SM As part of the discovery stage, our brand strategy team undertook a competitive audit of existing peer positionings. The audit flagged up the fact that while direct competitors positioned themselves as functional ‘providers of information and data’, indirect competitors communicated a bigger purpose, positioning themselves as transformational players and ‘change agents’ in their space, with clear points of view on global trends.

Based on these findings, we evolved three potential brand territories that Informa could credibly own and debated which positioning best captured the direction of the business. The spectrum ranged from a territory focusing on unrivalled expertise and specialism, to one capturing a pioneering spirit that was shaping new markets.

How did the big idea of specialism evolve?

SM With Informa and UBM having existing guiding principles and commitments, developing a fresh set of values for the combined business was key to the cultural alignment challenge.
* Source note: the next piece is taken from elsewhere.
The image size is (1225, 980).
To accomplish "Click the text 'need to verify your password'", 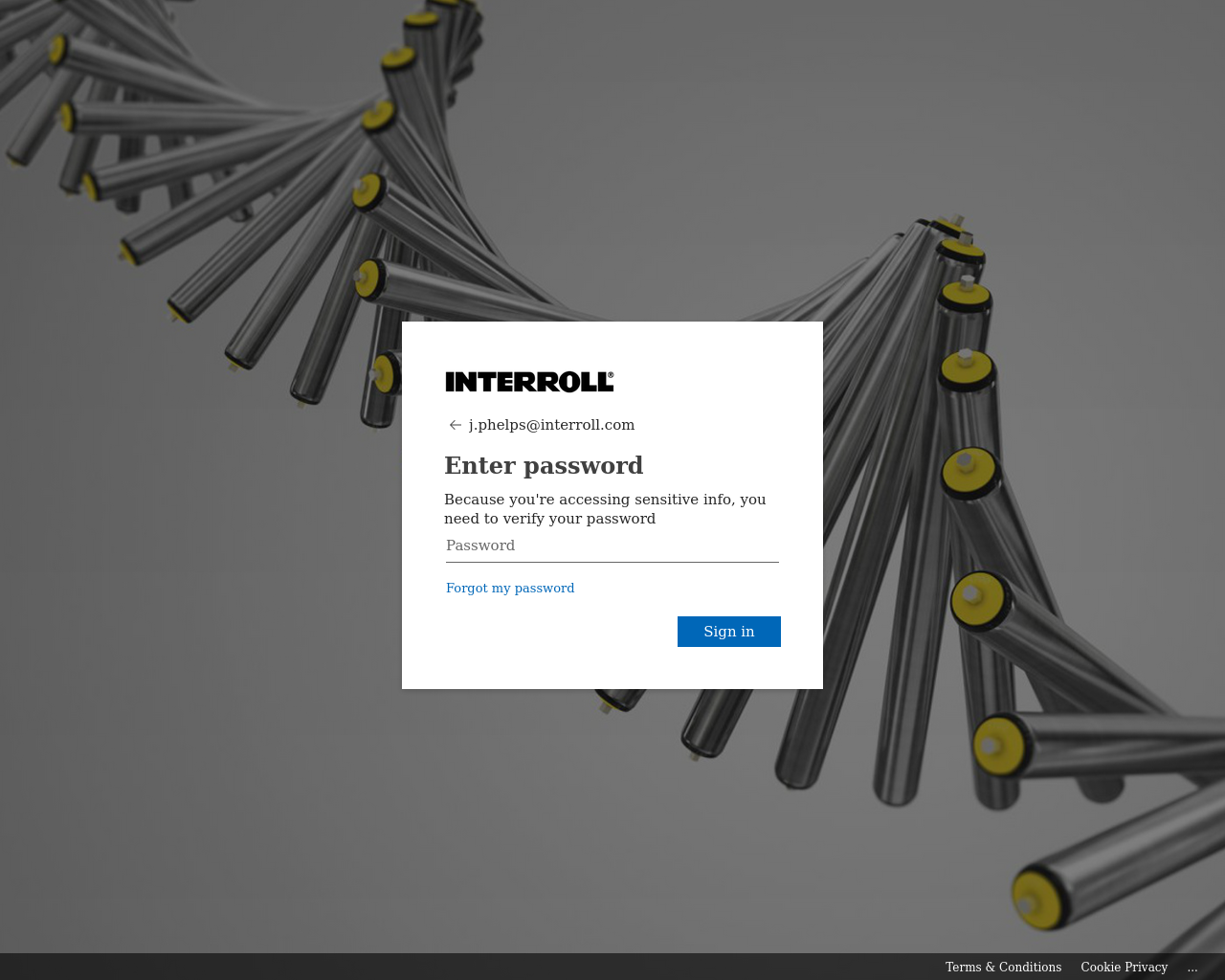I will [x=549, y=519].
The discovery stage provided insight into existing shared beliefs and behaviours, but the new guiding principles also had to be future-proofed to represent where CEO Stephen Carter was taking the business. 

Having selected broad themes for each of the new principles, our brand writer, Joe Coleman, developed a number of narrative options reflecting different tone-of-voice approaches. The four new principles, ‘Think big. Act small’, Trust must be earned’, ‘Success is a partnership’ and ‘More freedom. Fewer barriers’ highlighted an enterprising, collaborative and agile business.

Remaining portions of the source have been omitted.